El más reciente monitoreo de Profeco sobre el frijol negro no solo identifica una referencia clara de ahorro para los hogares, sino que también vuelve visible un problema mayor: en productos básicos, pequeñas diferencias de precio multiplican su impacto cuando se compran de forma recurrente. Que una bolsa de 900 gramos pueda costar 19 pesos en unas sucursales y 43.40 en otras muestra que el mercado alimentario mexicano sigue operando con una dispersión notable, incluso dentro de cadenas formales y bajo un mismo programa de seguimiento oficial.
Para las familias con presupuesto ajustado, la señal es relevante. El frijol negro sigue siendo una proteína vegetal central en la dieta cotidiana, por lo que su precio afecta el gasto semanal y, en hogares numerosos, puede redefinir la composición completa de la despensa. La información de Profeco puede ayudar a tomar decisiones más racionales de compra, pero su valor real depende de que el consumidor tenga acceso físico a las tiendas con mejor precio y de que esos niveles se mantengan al momento de la visita. En una economía donde el traslado también cuesta, el precio más bajo en anaquel no siempre equivale al ahorro efectivo.

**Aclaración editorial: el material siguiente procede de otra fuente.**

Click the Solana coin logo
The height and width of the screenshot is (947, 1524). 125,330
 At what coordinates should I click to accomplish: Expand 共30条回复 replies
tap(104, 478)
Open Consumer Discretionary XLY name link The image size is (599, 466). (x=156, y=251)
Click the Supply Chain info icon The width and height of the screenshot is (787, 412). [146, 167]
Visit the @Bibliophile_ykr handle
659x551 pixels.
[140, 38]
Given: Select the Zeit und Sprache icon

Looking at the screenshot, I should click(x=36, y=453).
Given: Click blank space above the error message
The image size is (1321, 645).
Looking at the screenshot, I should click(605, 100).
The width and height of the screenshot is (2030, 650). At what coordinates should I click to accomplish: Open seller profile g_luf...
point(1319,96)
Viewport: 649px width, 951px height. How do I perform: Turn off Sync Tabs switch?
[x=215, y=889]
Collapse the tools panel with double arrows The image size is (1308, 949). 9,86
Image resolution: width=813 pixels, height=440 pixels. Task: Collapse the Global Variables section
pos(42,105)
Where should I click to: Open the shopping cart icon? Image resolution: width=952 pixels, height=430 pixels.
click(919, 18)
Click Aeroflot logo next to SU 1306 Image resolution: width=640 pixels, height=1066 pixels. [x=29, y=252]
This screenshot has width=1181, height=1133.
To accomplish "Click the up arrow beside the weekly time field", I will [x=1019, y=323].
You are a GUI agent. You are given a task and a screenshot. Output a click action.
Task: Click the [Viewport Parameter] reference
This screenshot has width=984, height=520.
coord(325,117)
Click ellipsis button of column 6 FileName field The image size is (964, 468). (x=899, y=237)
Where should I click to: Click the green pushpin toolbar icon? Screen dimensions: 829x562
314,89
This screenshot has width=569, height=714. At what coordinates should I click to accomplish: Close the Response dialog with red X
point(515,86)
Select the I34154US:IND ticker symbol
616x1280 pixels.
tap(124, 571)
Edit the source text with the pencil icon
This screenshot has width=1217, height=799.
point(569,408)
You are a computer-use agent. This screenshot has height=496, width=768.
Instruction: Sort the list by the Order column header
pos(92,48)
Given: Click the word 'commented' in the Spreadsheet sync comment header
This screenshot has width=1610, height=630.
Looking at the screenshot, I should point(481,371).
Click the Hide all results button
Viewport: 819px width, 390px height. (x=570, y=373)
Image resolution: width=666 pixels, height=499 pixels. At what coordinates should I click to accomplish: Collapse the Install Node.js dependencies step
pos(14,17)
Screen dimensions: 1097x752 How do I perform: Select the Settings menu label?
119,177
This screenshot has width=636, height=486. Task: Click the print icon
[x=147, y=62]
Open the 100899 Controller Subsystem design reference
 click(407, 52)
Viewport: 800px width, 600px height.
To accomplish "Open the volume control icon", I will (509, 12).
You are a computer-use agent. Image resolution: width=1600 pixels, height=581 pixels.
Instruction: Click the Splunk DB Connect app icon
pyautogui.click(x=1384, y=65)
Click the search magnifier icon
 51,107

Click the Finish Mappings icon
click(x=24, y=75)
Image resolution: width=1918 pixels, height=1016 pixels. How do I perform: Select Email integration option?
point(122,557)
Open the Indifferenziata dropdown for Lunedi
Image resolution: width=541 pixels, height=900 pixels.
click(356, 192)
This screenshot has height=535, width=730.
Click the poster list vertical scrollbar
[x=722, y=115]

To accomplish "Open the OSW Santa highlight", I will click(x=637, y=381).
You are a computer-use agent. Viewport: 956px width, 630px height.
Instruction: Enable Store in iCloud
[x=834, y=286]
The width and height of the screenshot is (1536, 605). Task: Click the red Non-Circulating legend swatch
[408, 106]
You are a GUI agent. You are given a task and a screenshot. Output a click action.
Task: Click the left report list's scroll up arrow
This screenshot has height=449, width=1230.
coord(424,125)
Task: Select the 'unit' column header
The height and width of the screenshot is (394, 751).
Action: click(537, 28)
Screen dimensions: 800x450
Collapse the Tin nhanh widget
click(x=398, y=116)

El dato también tiene una lectura competitiva. Cuando una cadena como Bodega Aurrera aparece con el precio mínimo, el mensaje no se limita al consumidor: presiona a otros supermercados a justificar sus márgenes y a ajustar estrategias de surtido. Ese tipo de monitoreo puede disciplinar el mercado si se vuelve una referencia pública constante, porque obliga a las empresas a mirar con más cuidado los productos de la canasta básica, donde la sensibilidad al precio es muy alta. Sin embargo, esa misma presión puede trasladarse a inventarios más agresivos, promociones de corta duración o sustituciones de calidad menos visibles para el comprador.
El extremo superior del rango, con Schettino en Fresko La Comer, confirma otra tensión estructural: el precio final no depende solo del alimento, sino del posicionamiento comercial, la zona geográfica y el perfil de la tienda. En ciudades con menor competencia o mayor costo logístico, los consumidores suelen absorber sobreprecios que no siempre reflejan diferencias equivalentes en servicio o calidad. La disparidad entre 19 y 43.40 pesos evidencia una fragmentación del mercado que, si persiste, puede profundizar desigualdades territoriales en el acceso a la alimentación.
Aun así, conviene evitar una lectura simplista. El monitoreo de Profeco ordena la información, pero no resuelve por sí mismo los factores que empujan la inflación alimentaria: costos de transporte, estacionalidad, intermediación, empaques y estrategias de marca. Además, las comparaciones mensuales pueden cambiar con rapidez; un precio bajo en una semana no garantiza disponibilidad continua ni estabilidad en calidad. Para el consumidor, el reto será aprender a usar estos datos como guía, no como promesa fija.
En el plano público, el seguimiento de precios tiene un valor adicional: fortalece la transparencia en bienes esenciales y permite medir con más precisión dónde se concentran las presiones sobre la canasta básica. Si la información se actualiza con consistencia y se comunica con claridad, puede convertirse en una herramienta útil para compras domésticas, programas sociales y políticas de abasto. El riesgo aparece cuando estos reportes se leen como solución suficiente; sin vigilancia real de competencia, logística y abastecimiento, el diferencial de precios seguirá reproduciendo ventajas para unos consumidores y cargas mayores para otros.